◆ Extracted text

*****

Stephanie Shakofsky, CCLR Board Member Emerita, is a skilled photographer. Several of her prints hang in our office, including a photograph of the Embarcadero Freeway racing past the Ferry Building. Taken prior to the 1989 Loma Prieta Earthquake that destroyed the Embarcadero Freeway, the photograph has generated some intriguing reactions from CCLR’s interns, including “Why would anyone photoshop a freeway in front of the Ferry Building?” (The Ferry Building was renovated as a mixed use office and retail space in 2003.)
Earlier this week, we took an educational stroll along the waterfront with our current intern, superstar Jackie Ochoa, a 2015 graduate of Holy Names High School in Oakland who is bound for Lawrence University this fall. The story of the Embarcadero Freeway was new to Jackie. That got us thinking -- the re-opened San Francisco waterfront has now been around so long that an entire group of Millennials isn’t aware of how different it used to be.
The Loma Prieta Earthquake, which shook the city at magnitude 6.9 for just 15 seconds on October 17th, 1989, tragically killed 67 people, 42 of whom were on the Embarcadero Freeway when a portion of it collapsed. The removal of the freeway reshaped San Francisco’s waterfront, and as we listened to Jackie reflect on her newly acquired knowledge about this piece of recent history, we thought that her words (and her thoughts on transportation and sustainability) were worth sharing. Following is an interview between Jackie and CCLR staff.

*****

Extend the piece about the Embarcadero Freeway and the San Francisco waterfront, starting right after its last sentence.

◆ Provided material
*****

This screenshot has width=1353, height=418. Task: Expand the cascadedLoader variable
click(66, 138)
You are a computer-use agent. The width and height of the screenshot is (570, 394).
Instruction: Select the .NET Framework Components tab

*****

◆ Answer to the exercise
1989: Embarcadero’s route 480 highway prior to the Loma Prieta earthquake. (http://prologispier1.com/wordpress/wp-content/uploads/1989/06/PP_Picture...)
2015: The Embarcadero’s pedestrian-friendly redevelopment following the Loma Prieta earthquake. (http://dguides.com/images/sanfrancisco/shopping/embarcadero-center.jpg)
CCLR: Tell us a bit about you and how you get around? What do you use for transportation, where did you grow up? What’s your neighborhood like?
Jackie: I was born and raised in Oakland. Growing up, I was not very satisfied with the neighborhood I lived in – it wasn’t as nice as the Oakland Hills, it was kind of the ‘the dangerous’ part of town, and as a kid I wanted to move to the suburbs so that I could have a big house with stairs with my own room. However, after having lived in Oakland for 18 years, I am extremely grateful that my parents never decided to move. Now I realize that there’s so much more available to me culturally, socially and academically. For example, I live just a 15 to 20 minute walk from a BART station, so I’ve never been in a great rush to get my driver’s license. Since I was a freshman in high school (14 years old) I could just hop on BART and would be, at most, an hour away from anywhere I would need go. I do plan on getting my license soon, though.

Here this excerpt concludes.